今回の集計では、「多様な背景を持った者を対象とする選抜」の実施についても集計された。理工系分野における女子枠の設定など、性別や家庭環境、居住地域、国籍等の多様性を確保するために実施する入試が対象。一般選抜、総合型選抜、学校推薦型選抜それぞれについて実施状況をまとめていて、学校推薦型選抜で実施する大学が多い。

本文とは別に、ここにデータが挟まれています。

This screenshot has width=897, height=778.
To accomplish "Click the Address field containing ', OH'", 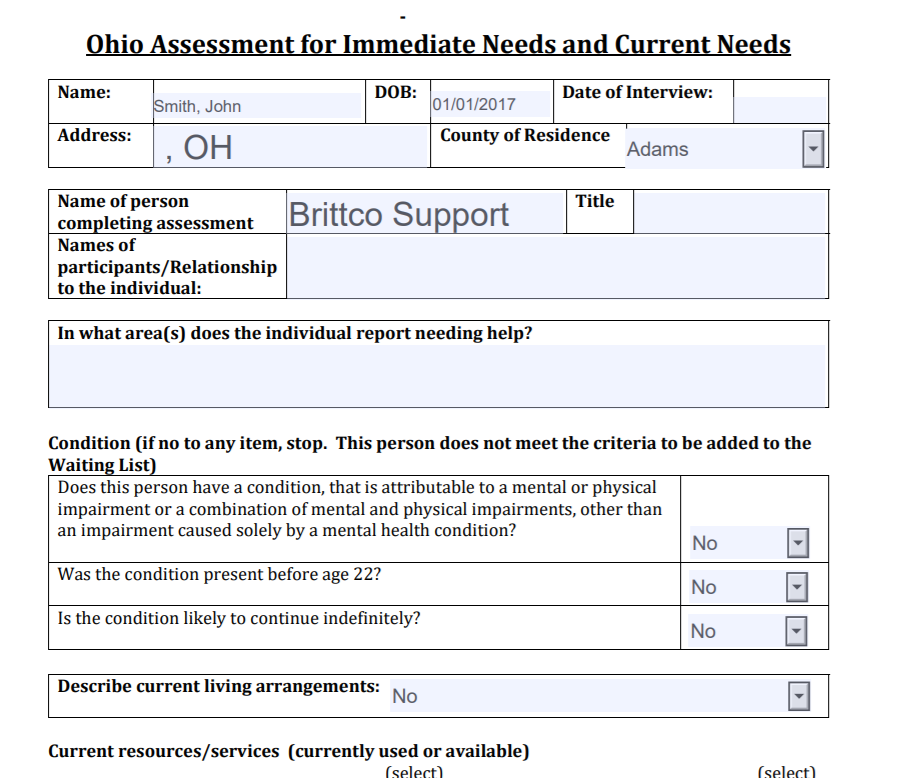I will [x=292, y=147].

一般選抜では国立大学10大学10学部、公立大学4大学4学部、総合型選抜では国立大学16大学29学部、公立大学8大学16学部、学校推薦型選抜では国立大学40大学52学部、公立大学72大学146学部で、それぞれ「多様な背景を持った者を対象とする選抜」を実施する。

女子枠設定のほとんどは工学系だ。
東京工業大学は2024度入試から、総合型選抜と学校推薦型選抜で女子枠を導入する。初年度は物質理工学院、情報理工学院、環境・社会理工学院が総合型選抜で、生命理工学院が学校推薦型選抜で計58人の女子枠を設定。続く2025年度入試では理学院、工学院も加わり計85人の枠を設ける。これにより、全募集人員の約14%にあたる計143人が女子枠になる。同大学が推進するダイバーシティ&インクルージョンの取り組みの一環で、これらの女子枠と一般選抜などでの合格者を合わせ、女子の比率は2022年5月現在の13% から20%超に増える見込みだという。

名古屋大学工学部は2023年度入試から、学校推薦型選抜で女子枠を設けている。電気電子情報工学科の募集人員12人、エネルギー理工学科の募集人員6人についてそれぞれ半数を女子枠としている。